In October 1997, during my junior year, I decided to take a study break. I started reading John Stott's pamphlet "Becoming a Christian," which I had picked up at an IVCF gathering. While reading, I grew convinced of my sin and need to be forgiven. I drove to an open forest area that night, knelt down on the grass beneath the stars, and committed my life to Christ. I had grown up in a sea of deities, yet never had a relationship with any of them. On that day, I experienced the living God, Emmanuel: "God is with us." A peace overtook me as I gazed at the sky. That night I became the first Christian in our family's lineage.
By presenting the gospel in a profound and simple way, Stott's booklet had sealed my conversion. But over a dozen believers had led me up to that point. I had heard the gospel both through the message and its messengers, who embodied the Word of God in their lives. Some had an intellectual style and could answer my tough questions. Others shared about Jesus' mark on their life. A few of them regularly invited me to events. God sent his only Son as both the message and the messenger. Likewise, the IVCF community served as the message and messenger united as a faithful witness.
For months I prayed about how to tell my parents what had happened. When I was at home for winter break, I sat in our living room to read Following Jesus Without Dishonoring Your Parents. My father was stunned by my reading choice, but also pleased by the dutiful title of the book (written by a team of Asian American ministers, including Peter Cha and Greg Jao). When he asked why I was reading it, I told him I had become a Christian.
That evening, my dad, ever the scholar, took my Bible to his office and spent hours reading it to learn about my new faith. Being from a collectivist culture that emphasizes group identity, my parents insisted that our family religion was Buddhism. My mom recognized Jesus as a humble man with good character, but said he is one of many gods. Both parents held out hope that I would come to my senses and return to the Buddhist faith.
As the years passed, God's indwelling in my heart grew deeper, and I started to discern a call to vocational ministry. My parents said that if I followed through with this plan, they would cut me off. Sensing disunity in our home, I decided to stay and care for my father, who was battling heart disease. My presence and devotion built mutual respect and helped preserve our relationship. In God's timing, my family softened to my hopes of becoming a pastor. My parents continue to share their Buddhist experiences with me, and I continue to share my faith with them. My mom regularly prays to Jesus to bless and protect me.

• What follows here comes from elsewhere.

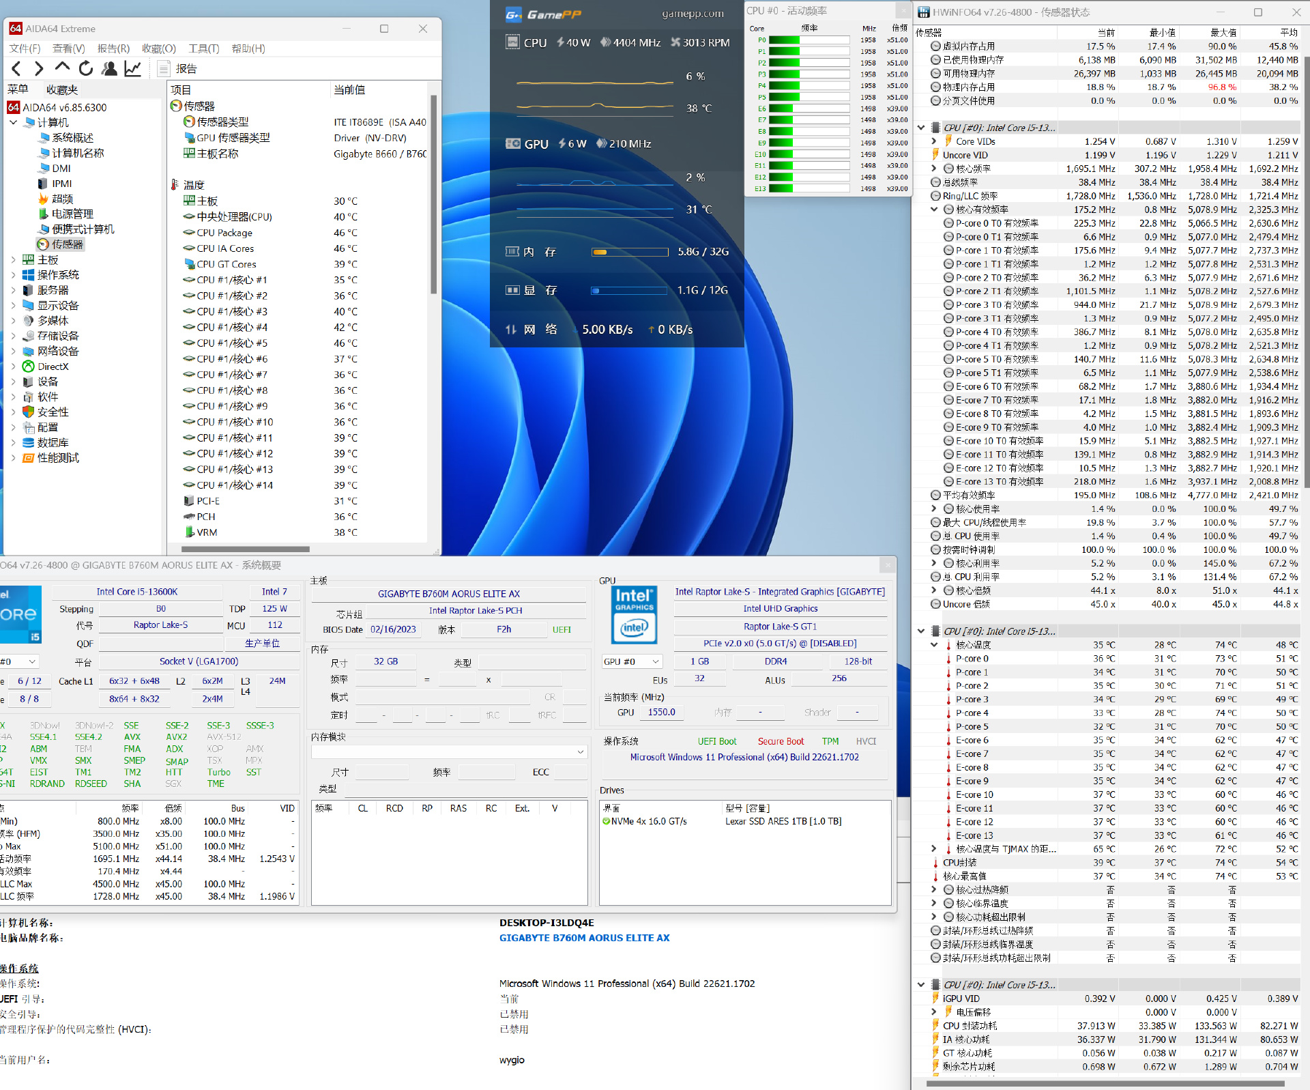Collapse the 计算机 tree node
Screen dimensions: 1310x1090
click(x=14, y=122)

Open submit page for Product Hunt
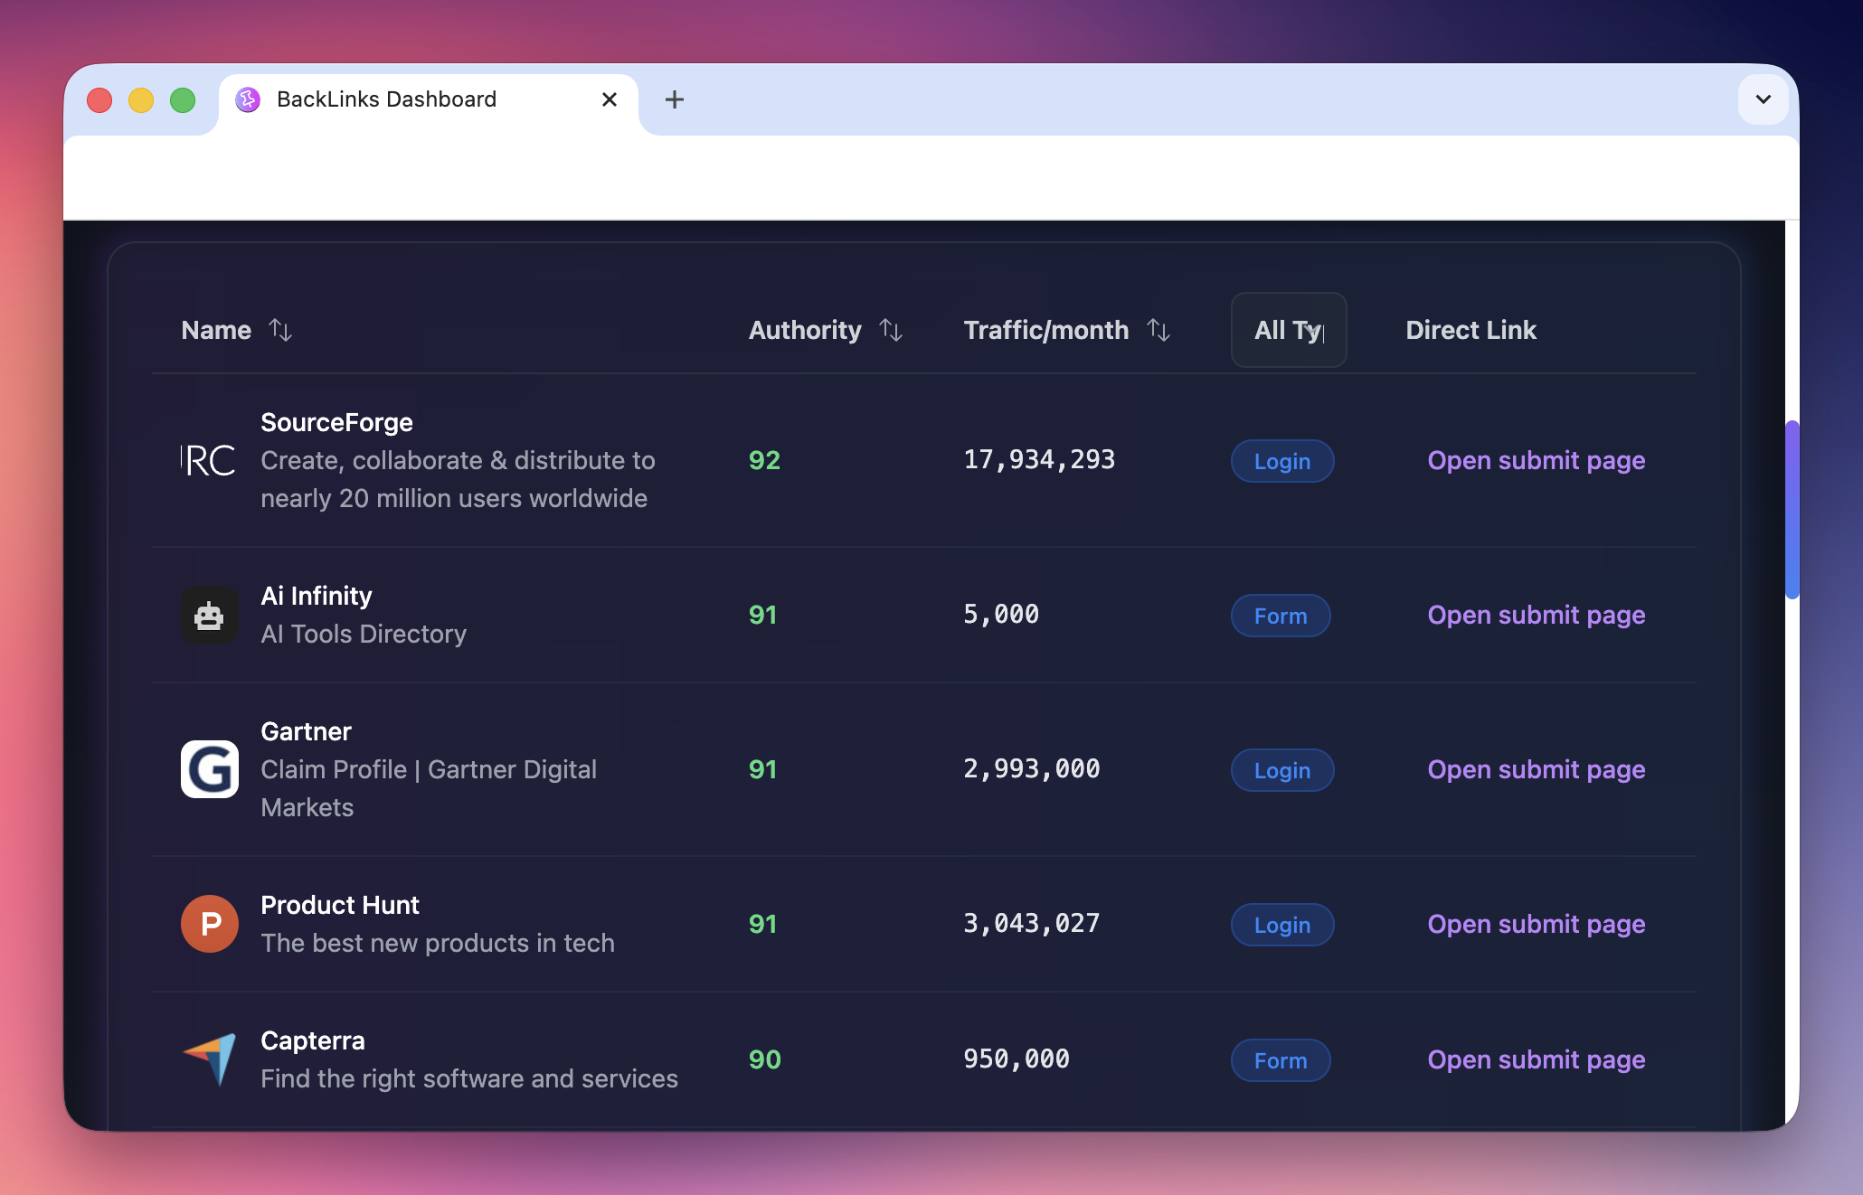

Today I serve on staff at a multisite church in the Chicago suburbs. I help equip members to become ambassadors of justice and mercy within a ten-mile radius surrounding the church. I was fortunate to have experienced the love of God and now have the privilege to shepherd others in living out the gospel. There were a number of twists and turns in the road to reach this point. But every season of my life is in response to God's love, not a striving to achieve or obtain it. He who began a good work in me will carry it on to completion. Through the power of Christ's resurrection, my shame-based culture's search for affirmation is transformed and redeemed by grace. I am God's workmanship, approved and unashamed (2 Tim. 2:15).
Alexander Chu is the outreach pastor of Christ Church in Lake Forest and Highland Park, Illinois. He is a doctoral candidate at Trinity Evangelical Divinity School.